*Required action*. Each entry must be output once more without any change.

(Record set begins)

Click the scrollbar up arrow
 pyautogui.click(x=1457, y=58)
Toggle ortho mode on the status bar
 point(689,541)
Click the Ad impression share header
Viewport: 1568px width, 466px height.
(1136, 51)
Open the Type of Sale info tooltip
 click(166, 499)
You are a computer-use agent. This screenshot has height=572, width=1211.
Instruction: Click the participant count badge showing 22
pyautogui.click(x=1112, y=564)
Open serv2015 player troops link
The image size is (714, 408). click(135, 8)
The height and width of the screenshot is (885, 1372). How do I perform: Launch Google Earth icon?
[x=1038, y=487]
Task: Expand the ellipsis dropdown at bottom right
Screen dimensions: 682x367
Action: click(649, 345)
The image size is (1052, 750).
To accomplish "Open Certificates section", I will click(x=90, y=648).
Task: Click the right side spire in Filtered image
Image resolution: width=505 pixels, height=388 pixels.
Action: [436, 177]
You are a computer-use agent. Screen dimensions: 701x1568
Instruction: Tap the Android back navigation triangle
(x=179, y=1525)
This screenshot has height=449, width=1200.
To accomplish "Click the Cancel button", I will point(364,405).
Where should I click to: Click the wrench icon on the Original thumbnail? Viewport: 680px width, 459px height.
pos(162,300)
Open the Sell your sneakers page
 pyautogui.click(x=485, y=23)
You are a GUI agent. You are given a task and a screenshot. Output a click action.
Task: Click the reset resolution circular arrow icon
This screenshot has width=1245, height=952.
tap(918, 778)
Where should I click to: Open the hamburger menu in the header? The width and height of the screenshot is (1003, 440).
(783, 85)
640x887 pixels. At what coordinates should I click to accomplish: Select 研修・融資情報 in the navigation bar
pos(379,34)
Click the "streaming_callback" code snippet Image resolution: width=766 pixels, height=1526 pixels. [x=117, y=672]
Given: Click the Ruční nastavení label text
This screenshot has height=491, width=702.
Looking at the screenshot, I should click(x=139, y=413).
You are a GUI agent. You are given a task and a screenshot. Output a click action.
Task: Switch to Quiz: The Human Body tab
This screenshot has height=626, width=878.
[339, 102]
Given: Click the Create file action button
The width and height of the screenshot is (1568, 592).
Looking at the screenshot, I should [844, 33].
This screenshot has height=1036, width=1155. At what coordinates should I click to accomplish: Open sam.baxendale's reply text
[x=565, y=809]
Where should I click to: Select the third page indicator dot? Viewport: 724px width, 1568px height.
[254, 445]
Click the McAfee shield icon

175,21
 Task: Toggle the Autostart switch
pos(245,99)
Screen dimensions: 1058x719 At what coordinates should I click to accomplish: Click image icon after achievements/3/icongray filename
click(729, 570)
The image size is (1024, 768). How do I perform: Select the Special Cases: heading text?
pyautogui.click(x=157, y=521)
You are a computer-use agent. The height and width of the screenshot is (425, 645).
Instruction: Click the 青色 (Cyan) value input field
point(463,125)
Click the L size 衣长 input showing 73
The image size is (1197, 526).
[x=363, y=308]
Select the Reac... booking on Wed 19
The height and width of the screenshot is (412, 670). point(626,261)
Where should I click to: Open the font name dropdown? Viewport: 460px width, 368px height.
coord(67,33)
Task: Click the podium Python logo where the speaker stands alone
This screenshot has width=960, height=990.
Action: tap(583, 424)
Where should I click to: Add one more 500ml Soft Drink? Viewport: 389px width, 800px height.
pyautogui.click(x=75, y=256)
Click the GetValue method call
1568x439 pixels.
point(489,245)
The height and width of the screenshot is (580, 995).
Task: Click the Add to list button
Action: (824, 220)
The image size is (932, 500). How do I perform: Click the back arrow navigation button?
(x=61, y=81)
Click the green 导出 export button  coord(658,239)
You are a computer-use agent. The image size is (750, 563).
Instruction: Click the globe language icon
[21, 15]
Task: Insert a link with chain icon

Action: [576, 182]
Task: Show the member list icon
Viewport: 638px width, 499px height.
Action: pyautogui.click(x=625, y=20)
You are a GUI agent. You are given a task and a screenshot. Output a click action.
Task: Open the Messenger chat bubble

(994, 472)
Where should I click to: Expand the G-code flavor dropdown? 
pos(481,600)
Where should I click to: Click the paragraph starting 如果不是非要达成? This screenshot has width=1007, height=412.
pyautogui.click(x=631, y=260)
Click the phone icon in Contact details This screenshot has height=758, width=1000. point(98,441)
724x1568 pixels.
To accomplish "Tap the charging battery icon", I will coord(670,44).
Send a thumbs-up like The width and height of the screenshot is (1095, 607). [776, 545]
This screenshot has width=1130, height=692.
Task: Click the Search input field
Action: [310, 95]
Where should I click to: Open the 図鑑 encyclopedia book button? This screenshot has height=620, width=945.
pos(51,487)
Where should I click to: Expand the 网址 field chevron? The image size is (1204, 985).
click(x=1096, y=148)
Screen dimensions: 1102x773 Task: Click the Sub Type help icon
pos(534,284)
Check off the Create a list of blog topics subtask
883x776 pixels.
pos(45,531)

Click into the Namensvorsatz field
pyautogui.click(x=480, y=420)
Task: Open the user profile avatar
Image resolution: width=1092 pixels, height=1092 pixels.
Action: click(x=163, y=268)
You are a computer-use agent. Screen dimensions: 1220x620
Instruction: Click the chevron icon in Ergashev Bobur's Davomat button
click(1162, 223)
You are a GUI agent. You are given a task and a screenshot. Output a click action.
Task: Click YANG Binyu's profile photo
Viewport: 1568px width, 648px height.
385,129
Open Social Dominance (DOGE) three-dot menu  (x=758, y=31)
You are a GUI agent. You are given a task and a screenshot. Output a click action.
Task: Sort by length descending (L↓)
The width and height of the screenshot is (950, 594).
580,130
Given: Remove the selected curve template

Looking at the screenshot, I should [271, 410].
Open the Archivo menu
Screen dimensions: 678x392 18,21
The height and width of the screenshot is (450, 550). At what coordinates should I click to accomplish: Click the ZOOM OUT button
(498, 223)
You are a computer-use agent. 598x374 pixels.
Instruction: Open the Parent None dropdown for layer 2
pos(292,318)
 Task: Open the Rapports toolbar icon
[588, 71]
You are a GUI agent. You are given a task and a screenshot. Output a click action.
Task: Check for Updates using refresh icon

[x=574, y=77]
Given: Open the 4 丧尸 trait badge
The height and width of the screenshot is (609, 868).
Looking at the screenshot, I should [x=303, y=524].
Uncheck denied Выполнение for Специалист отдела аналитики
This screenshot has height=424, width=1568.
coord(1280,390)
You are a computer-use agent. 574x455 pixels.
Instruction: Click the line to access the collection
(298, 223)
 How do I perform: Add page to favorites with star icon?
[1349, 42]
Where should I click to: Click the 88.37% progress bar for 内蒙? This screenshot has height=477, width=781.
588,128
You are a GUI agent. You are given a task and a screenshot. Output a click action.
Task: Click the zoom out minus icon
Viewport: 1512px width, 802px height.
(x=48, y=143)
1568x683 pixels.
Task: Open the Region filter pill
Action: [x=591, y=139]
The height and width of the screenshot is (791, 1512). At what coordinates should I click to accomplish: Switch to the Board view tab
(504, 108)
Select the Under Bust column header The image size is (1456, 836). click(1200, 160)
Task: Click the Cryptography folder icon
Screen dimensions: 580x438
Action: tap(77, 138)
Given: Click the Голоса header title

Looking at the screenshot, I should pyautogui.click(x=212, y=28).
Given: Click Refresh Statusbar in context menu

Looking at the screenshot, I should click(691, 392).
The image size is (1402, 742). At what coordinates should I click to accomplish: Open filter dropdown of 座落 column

(Record set ends)

*Solved exercise*.
Click the scrollbar up arrow
 pyautogui.click(x=1457, y=58)
Toggle ortho mode on the status bar
 point(689,541)
Click the Ad impression share header
Viewport: 1568px width, 466px height.
(1136, 51)
Open the Type of Sale info tooltip
 click(166, 499)
You are a computer-use agent. This screenshot has height=572, width=1211.
Instruction: Click the participant count badge showing 22
pyautogui.click(x=1112, y=564)
Open serv2015 player troops link
The image size is (714, 408). click(135, 8)
The height and width of the screenshot is (885, 1372). How do I perform: Launch Google Earth icon?
[x=1038, y=487]
Task: Expand the ellipsis dropdown at bottom right
Screen dimensions: 682x367
Action: click(649, 345)
The image size is (1052, 750).
To accomplish "Open Certificates section", I will click(x=90, y=648).
Task: Click the right side spire in Filtered image
Image resolution: width=505 pixels, height=388 pixels.
Action: [436, 177]
You are a computer-use agent. Screen dimensions: 701x1568
Instruction: Tap the Android back navigation triangle
(x=179, y=1525)
This screenshot has height=449, width=1200.
To accomplish "Click the Cancel button", I will point(364,405).
Where should I click to: Click the wrench icon on the Original thumbnail? Viewport: 680px width, 459px height.
pos(162,300)
Open the Sell your sneakers page
 pyautogui.click(x=485, y=23)
You are a GUI agent. You are given a task and a screenshot. Output a click action.
Task: Click the reset resolution circular arrow icon
This screenshot has width=1245, height=952.
tap(918, 778)
Where should I click to: Open the hamburger menu in the header? The width and height of the screenshot is (1003, 440).
(783, 85)
640x887 pixels. At what coordinates should I click to accomplish: Select 研修・融資情報 in the navigation bar
pos(379,34)
Click the "streaming_callback" code snippet Image resolution: width=766 pixels, height=1526 pixels. [x=117, y=672]
Given: Click the Ruční nastavení label text
This screenshot has height=491, width=702.
Looking at the screenshot, I should click(x=139, y=413).
You are a GUI agent. You are given a task and a screenshot. Output a click action.
Task: Switch to Quiz: The Human Body tab
This screenshot has height=626, width=878.
[339, 102]
Given: Click the Create file action button
The width and height of the screenshot is (1568, 592).
Looking at the screenshot, I should [844, 33].
This screenshot has height=1036, width=1155. At what coordinates should I click to accomplish: Open sam.baxendale's reply text
[x=565, y=809]
Where should I click to: Select the third page indicator dot? Viewport: 724px width, 1568px height.
[254, 445]
Click the McAfee shield icon

175,21
 Task: Toggle the Autostart switch
pos(245,99)
Screen dimensions: 1058x719 At what coordinates should I click to accomplish: Click image icon after achievements/3/icongray filename
click(729, 570)
The image size is (1024, 768). How do I perform: Select the Special Cases: heading text?
pyautogui.click(x=157, y=521)
You are a computer-use agent. The height and width of the screenshot is (425, 645).
Instruction: Click the 青色 (Cyan) value input field
point(463,125)
Click the L size 衣长 input showing 73
The image size is (1197, 526).
[x=363, y=308]
Select the Reac... booking on Wed 19
The height and width of the screenshot is (412, 670). point(626,261)
Where should I click to: Open the font name dropdown? Viewport: 460px width, 368px height.
coord(67,33)
Task: Click the podium Python logo where the speaker stands alone
This screenshot has width=960, height=990.
Action: tap(583, 424)
Where should I click to: Add one more 500ml Soft Drink? Viewport: 389px width, 800px height.
pyautogui.click(x=75, y=256)
Click the GetValue method call
1568x439 pixels.
point(489,245)
The height and width of the screenshot is (580, 995).
Task: Click the Add to list button
Action: (824, 220)
The image size is (932, 500). How do I perform: Click the back arrow navigation button?
(x=61, y=81)
Click the green 导出 export button  coord(658,239)
You are a computer-use agent. The image size is (750, 563).
Instruction: Click the globe language icon
[21, 15]
Task: Insert a link with chain icon

Action: [576, 182]
Task: Show the member list icon
Viewport: 638px width, 499px height.
Action: pyautogui.click(x=625, y=20)
You are a GUI agent. You are given a task and a screenshot. Output a click action.
Task: Open the Messenger chat bubble

(994, 472)
Where should I click to: Expand the G-code flavor dropdown? 
pos(481,600)
Where should I click to: Click the paragraph starting 如果不是非要达成? This screenshot has width=1007, height=412.
pyautogui.click(x=631, y=260)
Click the phone icon in Contact details This screenshot has height=758, width=1000. point(98,441)
724x1568 pixels.
To accomplish "Tap the charging battery icon", I will coord(670,44).
Send a thumbs-up like The width and height of the screenshot is (1095, 607). [776, 545]
This screenshot has width=1130, height=692.
Task: Click the Search input field
Action: [310, 95]
Where should I click to: Open the 図鑑 encyclopedia book button? This screenshot has height=620, width=945.
pos(51,487)
Where should I click to: Expand the 网址 field chevron? The image size is (1204, 985).
click(x=1096, y=148)
Screen dimensions: 1102x773 Task: Click the Sub Type help icon
pos(534,284)
Check off the Create a list of blog topics subtask
883x776 pixels.
pos(45,531)

Click into the Namensvorsatz field
pyautogui.click(x=480, y=420)
Task: Open the user profile avatar
Image resolution: width=1092 pixels, height=1092 pixels.
Action: click(x=163, y=268)
You are a computer-use agent. Screen dimensions: 1220x620
Instruction: Click the chevron icon in Ergashev Bobur's Davomat button
click(1162, 223)
You are a GUI agent. You are given a task and a screenshot. Output a click action.
Task: Click YANG Binyu's profile photo
Viewport: 1568px width, 648px height.
385,129
Open Social Dominance (DOGE) three-dot menu  (x=758, y=31)
You are a GUI agent. You are given a task and a screenshot. Output a click action.
Task: Sort by length descending (L↓)
The width and height of the screenshot is (950, 594).
580,130
Given: Remove the selected curve template

Looking at the screenshot, I should [271, 410].
Open the Archivo menu
Screen dimensions: 678x392 18,21
The height and width of the screenshot is (450, 550). At what coordinates should I click to accomplish: Click the ZOOM OUT button
(498, 223)
You are a computer-use agent. 598x374 pixels.
Instruction: Open the Parent None dropdown for layer 2
pos(292,318)
 Task: Open the Rapports toolbar icon
[588, 71]
You are a GUI agent. You are given a task and a screenshot. Output a click action.
Task: Check for Updates using refresh icon

[x=574, y=77]
Given: Open the 4 丧尸 trait badge
The height and width of the screenshot is (609, 868).
Looking at the screenshot, I should [x=303, y=524].
Uncheck denied Выполнение for Специалист отдела аналитики
This screenshot has height=424, width=1568.
coord(1280,390)
You are a computer-use agent. 574x455 pixels.
Instruction: Click the line to access the collection
(298, 223)
 How do I perform: Add page to favorites with star icon?
[1349, 42]
Where should I click to: Click the 88.37% progress bar for 内蒙? This screenshot has height=477, width=781.
588,128
You are a GUI agent. You are given a task and a screenshot. Output a click action.
Task: Click the zoom out minus icon
Viewport: 1512px width, 802px height.
(x=48, y=143)
1568x683 pixels.
Task: Open the Region filter pill
Action: [x=591, y=139]
The height and width of the screenshot is (791, 1512). At what coordinates should I click to accomplish: Switch to the Board view tab
(504, 108)
Select the Under Bust column header The image size is (1456, 836). click(1200, 160)
Task: Click the Cryptography folder icon
Screen dimensions: 580x438
Action: tap(77, 138)
Given: Click the Голоса header title

Looking at the screenshot, I should pyautogui.click(x=212, y=28).
Given: Click Refresh Statusbar in context menu

Looking at the screenshot, I should click(691, 392).
The image size is (1402, 742). At what coordinates should I click to accomplish: Open filter dropdown of 座落 column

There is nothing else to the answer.